• GIVEN DATA:
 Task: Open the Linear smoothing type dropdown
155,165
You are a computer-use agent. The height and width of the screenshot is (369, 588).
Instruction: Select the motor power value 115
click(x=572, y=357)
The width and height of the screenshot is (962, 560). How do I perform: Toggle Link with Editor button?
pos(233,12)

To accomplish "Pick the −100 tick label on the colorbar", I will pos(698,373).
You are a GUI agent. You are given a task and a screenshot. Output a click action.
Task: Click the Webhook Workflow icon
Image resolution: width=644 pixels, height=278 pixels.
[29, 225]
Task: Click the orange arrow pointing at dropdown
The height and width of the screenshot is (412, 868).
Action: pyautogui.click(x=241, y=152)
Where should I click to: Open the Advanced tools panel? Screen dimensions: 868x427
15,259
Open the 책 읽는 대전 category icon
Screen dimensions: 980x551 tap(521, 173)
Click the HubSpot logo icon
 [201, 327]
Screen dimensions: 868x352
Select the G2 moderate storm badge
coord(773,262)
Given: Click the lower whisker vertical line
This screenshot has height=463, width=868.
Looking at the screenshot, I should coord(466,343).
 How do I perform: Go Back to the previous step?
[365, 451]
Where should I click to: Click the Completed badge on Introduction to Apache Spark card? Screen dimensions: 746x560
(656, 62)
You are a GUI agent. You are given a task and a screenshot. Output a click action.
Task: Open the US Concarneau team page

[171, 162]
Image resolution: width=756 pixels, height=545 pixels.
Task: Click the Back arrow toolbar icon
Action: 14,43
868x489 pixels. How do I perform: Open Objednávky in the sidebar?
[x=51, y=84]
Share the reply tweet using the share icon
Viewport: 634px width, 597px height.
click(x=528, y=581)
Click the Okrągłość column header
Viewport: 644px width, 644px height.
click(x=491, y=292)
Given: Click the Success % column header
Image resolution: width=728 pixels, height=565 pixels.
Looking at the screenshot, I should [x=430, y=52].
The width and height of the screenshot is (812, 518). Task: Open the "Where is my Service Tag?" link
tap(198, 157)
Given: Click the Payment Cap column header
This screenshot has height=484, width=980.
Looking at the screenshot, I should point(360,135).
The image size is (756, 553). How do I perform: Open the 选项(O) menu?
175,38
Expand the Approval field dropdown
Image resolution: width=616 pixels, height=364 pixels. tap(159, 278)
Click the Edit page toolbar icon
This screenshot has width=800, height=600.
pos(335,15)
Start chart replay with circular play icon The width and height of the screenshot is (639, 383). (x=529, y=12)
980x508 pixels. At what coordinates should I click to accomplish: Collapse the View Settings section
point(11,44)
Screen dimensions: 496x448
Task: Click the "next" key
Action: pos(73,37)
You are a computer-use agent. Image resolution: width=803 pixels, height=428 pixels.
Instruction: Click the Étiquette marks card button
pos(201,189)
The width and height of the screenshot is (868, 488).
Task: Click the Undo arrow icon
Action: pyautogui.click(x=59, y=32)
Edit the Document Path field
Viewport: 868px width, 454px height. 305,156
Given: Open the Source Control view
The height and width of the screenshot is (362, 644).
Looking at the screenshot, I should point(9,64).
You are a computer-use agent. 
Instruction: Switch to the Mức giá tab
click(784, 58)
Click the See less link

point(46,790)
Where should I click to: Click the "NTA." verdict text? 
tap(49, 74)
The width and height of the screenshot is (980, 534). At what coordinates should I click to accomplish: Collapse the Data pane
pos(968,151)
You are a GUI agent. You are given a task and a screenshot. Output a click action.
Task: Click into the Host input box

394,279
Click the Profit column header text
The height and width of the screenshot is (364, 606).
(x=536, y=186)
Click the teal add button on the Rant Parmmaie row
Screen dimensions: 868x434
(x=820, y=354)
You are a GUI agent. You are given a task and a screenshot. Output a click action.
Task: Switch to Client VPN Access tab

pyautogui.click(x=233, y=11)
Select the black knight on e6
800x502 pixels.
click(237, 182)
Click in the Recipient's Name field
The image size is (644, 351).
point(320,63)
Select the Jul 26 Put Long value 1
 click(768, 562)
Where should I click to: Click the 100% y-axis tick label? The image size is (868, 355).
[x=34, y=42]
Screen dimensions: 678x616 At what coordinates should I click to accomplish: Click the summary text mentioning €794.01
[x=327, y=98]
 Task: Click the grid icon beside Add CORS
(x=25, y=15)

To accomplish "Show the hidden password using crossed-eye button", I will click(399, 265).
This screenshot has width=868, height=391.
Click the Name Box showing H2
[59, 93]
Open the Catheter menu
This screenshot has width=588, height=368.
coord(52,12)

• PROBLEM DESCRIPTION:
Pull out each line of the listing that holds the string "will".

• YOUR RESPONSE:
To accomplish "Pick the −100 tick label on the colorbar", I will pos(698,373).
To accomplish "Show the hidden password using crossed-eye button", I will click(399, 265).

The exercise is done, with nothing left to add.